Billups plans to take his diploma from Camden County High on the southeast coast of the state to Valdosta, but he said he’ll rush home if his school holds a delayed graduation ceremony after the danger of infection is reduced.

“You only graduate high school once, and I wouldn’t want to miss out on walking,” he said.

Camden County’s system, like most of Georgia’s public school districts, is telling students it’s still working on new arrangements for late-year events such as prom, yearbook sales and graduation. According to its website, Camden County High School will be distributing caps and gowns to students who drive up to the school later this month.

Clayton County Schools sent a survey to seniors asking what kind of graduation they would like. The poll proved popular, said Superintendent Morcease Beasley.

“We sent it to seniors, and I know we normally have about 3,000 or so seniors, but over 5,000, almost 6,000, responded, so clearly, I’ve got more seniors than what the data would suggest,” he joked in a video broadcast to students.

Morcease said the most popular option for students was holding a traditional graduation ceremony, whenever public health officials deem it safe.
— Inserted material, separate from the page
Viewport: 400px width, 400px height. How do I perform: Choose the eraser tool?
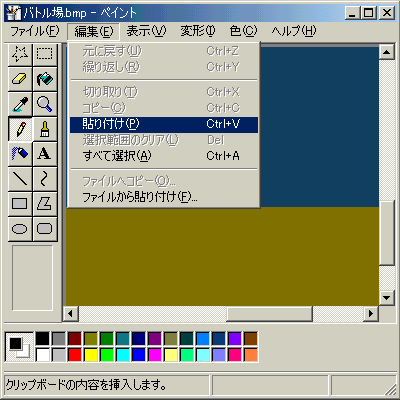coord(20,79)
“You basically shared with your superintendent that you would prefer that we postpone graduations first, to possibly be held in June, July or August, whichever month we’re allowed to do it, and that’s the direction that we would like to lean in,” he said, adding that student feedback will be taken into account whenever a final decision is made.

Some districts are considering virtual graduations. In the past, these virtual ceremonies were associated with online degree programs. Some consist of live-streamed programs in which speakers address the graduates remotely and school administrators read the names of graduates to people watching computer screens at home. Other online ceremonies are more elaborate, taking place in virtual worlds.

One group of University of Georgia students plans to hold a virtual graduation inside a replica of Sanford Stadium created in the popular video game Minecraft after the school canceled spring graduation.

Many parents, like Butts County mom Davida Digby, are strongly opposed to online graduations. Digby organized other parents to write to the school and tell them they want a traditional graduation ceremony whenever it becomes safe.

She said it will mean a lot to her to watch her youngest daughter walk to the stage and accept her diploma.

“She is the last of four to graduate from (Jackson High School),” she said. “My oldest now teaches at the middle school. It’s just a moment you wait for, and it’s sad to think it may not happen.”

Digby said the school has told her nothing has been planned for graduation yet, and she said she believes the administration wants what’s best for the kids.

“I’m sure everyone is doing all they can, and this isn’t easy for anyone on any level,” she said. “I am thankful all of our kids are healthy and pray for everyone to stay that way. It won’t be the end of the world without a traditional graduation. My only thought was to give the virus some time to play out before big decisions are made.”

At least one Georgia school district is optimistically committing to hold graduation and prom later in the year.

The Bartow County School System announced last week that, pending health department approval, students from all three of the county’s high schools will be able to dress up and party at a first-ever summer prom, tentatively scheduled for mid-June, at a local sports complex. Superintendent Phillip Page said in an announcement to students and parents that graduation is set to follow “in the summer months.”